AS : Peut être qu'on pourrait sortir un EP de b-sides potentielles...
TW : Un coffret...
AS : Oui, il y aurait plus à écouter
TW : Un best-of... (rires)
AS : Oui, on pourrait faire ça

Est ce que vous prenez comme un compliment qu'on vous dise que vos chansons sont « entraînantes » ?

Tous les deux : ...Oui ?

TW : Ça peut vouloir dire énormément de choses. Mais c'est la plus belle chose que la musique puisse t'apporter, quand tu écoutes et que tu réécoutes un morceau, qu'il t'attire irrésistiblement, pour quelque raison que ce soit... En ce qui nous concerne, on essaie toujours d'insuffler une certaine profondeur à notre musique, de faire qu'il y ait plusieurs niveaux d'écoute, que la personne qui écoute puisse découvrir des choses à chaque fois. Et puis, ça rend les choses plus intéressantes pour nous aussi. Dire à certains artistes que leurs chansons sont entraînantes revient à leur dire que leurs chansons sont « simples », voire simplistes, répétitives...

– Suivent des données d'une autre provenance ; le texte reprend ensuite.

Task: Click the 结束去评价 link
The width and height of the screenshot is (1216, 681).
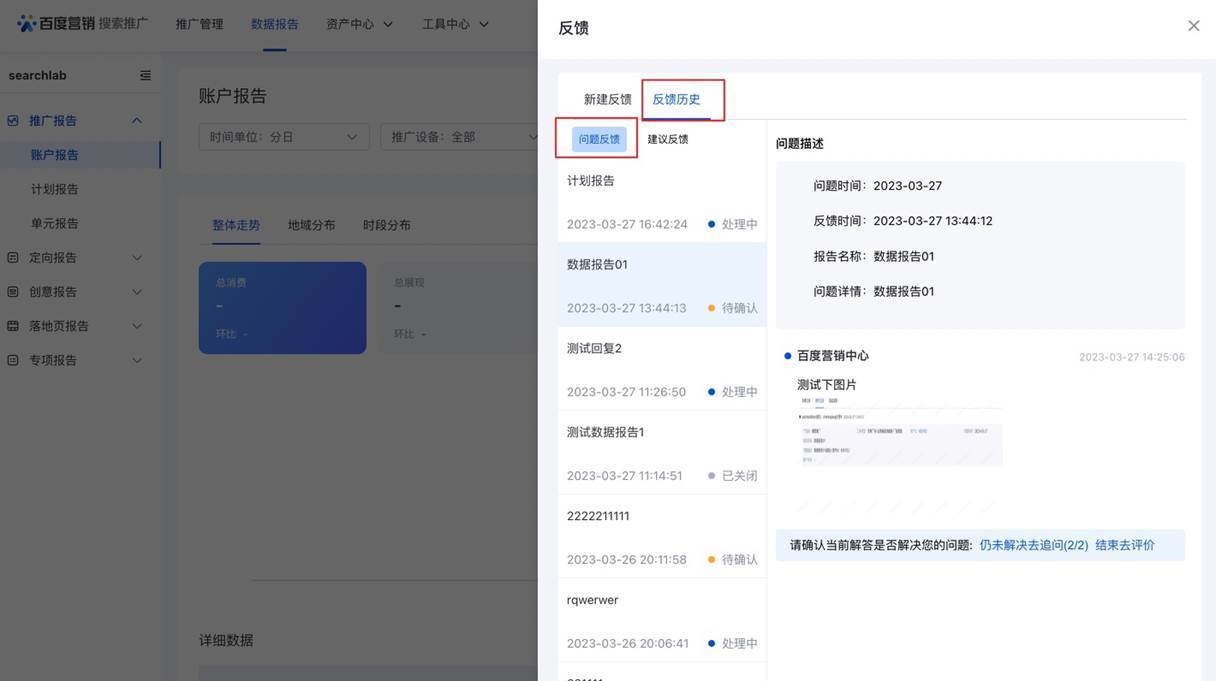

AS : La simplicité n'a rien de honteux. La répétition non plus. Les plus beaux morceaux jamais écrits comportent tous une part de simplicité et de répétitivité.

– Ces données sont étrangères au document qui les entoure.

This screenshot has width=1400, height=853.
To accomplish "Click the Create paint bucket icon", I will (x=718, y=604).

Vous aviez dit que le second album serait plus collaboratif, en terme de composition. Je suppose que ça a été le cas, mais quelle forme est ce que cela a pris ? Est ce que chacun d'entre vous apporte une mélodie, ou un texte et vous travaillez tous dessus ou bien est ce que la composition part d'une improvisation ?

AS : Ça dépend de chaque chanson, ça varie beaucoup. Parfois on écrit séparément, parfois on va tous travailler ensemble, soit sur les paroles, soit sur la musique...

TW : Ça dépend aussi, si une chanson est composée sur un instrument qui n'est pas celui dont on joue sur scène... Ça dépend vraiment de chaque chanson, en fait... Mais une chose est sûre, il y a plus d'auteurs-compositeurs sur Volcano que sur l'album précédent. Et c'est vraiment comme ça qu'on voulait procéder pour cet album.

AS : Mais en tout cas on ne « jamme » pas, on n'improvise pas, ou très rarement, et ce n'est pas de là que proviennent nos idées. Pas la majorité en tout cas. Et pas consciemment. (A Tom) on devrait peut être jammer plus souvent.

TW : On est un groupe très orienté « studio ». On l'a toujours été. C'est de cette façon qu'on fonctionne.

Vous dites que vous êtes un groupe de studio mais en vous voyant sur scène, on a l'impression que vous retravaillez sans cesse vos morceaux pour la scène.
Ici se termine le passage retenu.